Manny Ramirez failed a test.  Alex Rodriguez came clean.  Word leaked that David Ortiz and Sammy Sosa had enough testosterone flowing through them to make Superman walk the other way in a bar fight.

But taking steroids is a cognizant act, a knowing decision to manipulate your DNA and allow your body to reach peak physical performance.  Sure we chastise and chide these players, but who among us doesn’t strive to be the best at whatever we do.  It’s the human being in us.

Josh Hamilton is a human being too.

We first knew him as the baby-faced No. 1 overall pick of the 1999 Major League Baseball Draft.  The guy that the Tampa Bay Devil Rays thought so highly of, they passed on Josh Beckett to select.

Then we got to know him as Josh Hamilton tortured soul, a guy who had too much handed to him too soon.  He fell into the depths of addiction, and out of baseball, winding up on his grandmother’s porch emaciated, and hooked on crack cocaine.  He became a cautionary tale of what happens when promise and potential don’t go exactly as planned.

We thought the final chapter of the story was “Josh Hamilton: Reclamation Project,” after he was named to the 2008 All-Star game.  There he stole the show from Rodriguez, Ramirez and Derek Jeter, putting on a performance for the ages in the Home Run Derby.  We forgave him for his sins, and cheered for him louder than anyone even though Justin Morneau won the derby that night.

That was the lasting image most of us had.  That is, until this Saturday.

On that day, photos surfaced of Hamilton drinking alcohol- lots of it- at a Tempe area bar, and playing a little too nice with some of the female wait staff there (If you haven't seen the photos yet, click here)

If it was any other player, we’d simply label as a typical ball-player, a freewheeling skirt chaser.  He’d be dishonest and disingenuous, but no different from anybody else.

But it wasn’t any other ball-player, it was Josh Hamilton.  A man whose demons run so deep, he makes Pac-Man Jones look like one of the Brady Bunch by comparison.  This was Josh Hamilton, who travels with a personal aide on road trips to remove temptation when he’s away from home.  A guy who chooses not to eat postgame meals with teammates, to avoid proximity to alcohol.

With the photos hitting the internet Saturday morning, emotions began to fly.  Deadspin, the website who released them, mocked Hamilton’s relationship with Jesus Christ in their headline, and rightly so.  Readers of the site questioned everything from Hamilton’s virtue to the timing and newsworthiness of the photo release.

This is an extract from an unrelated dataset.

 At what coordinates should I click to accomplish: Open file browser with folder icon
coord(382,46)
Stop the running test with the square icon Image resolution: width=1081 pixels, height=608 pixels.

But here’s the truth, the pictures should’ve been released.

Josh Hamilton is a man, a real man with real flaws.  Addiction isn’t something a 28 day program or psychotherapy can fix.  It’s a dark cloud constantly hanging overhead, no matter how bright the star is below.

When I first saw the pictures, my only emotion was empathy.  I’ve never met Hamilton, but he seems genuine in his investment to fight his every day struggles and move on from the past.  He strives to be the best person he can be every day, but as we all know perfection is an unattainable goal for anyone.

And while I don’t condone Hamilton’s actions with the females in the photos, I can honestly say that I understand as well.  Not the body shots and sexual poses, but how every human is effected differently by substance abuse.  From friendly to surly, disengaging to gregarious, and happy to sad to happy again, before the blink of an eye.

Sure Josh Hamilton can hit a baseball better than virtually anyone on the planet, but it doesn’t make him a better person than you or me, or the guy who pumping gas down the street.

While I can honestly say I’ve never done illegal drugs in my life, that doesn’t mean I don’t have faults of my own.  Real, genuine faults and flaws, each of which have impacted those around me in a myriad of ways.

Which is why I can’t help but forgive Josh Hamilton.  Because when I saw those photos with his face and body, I saw a little bit of myself in them as well.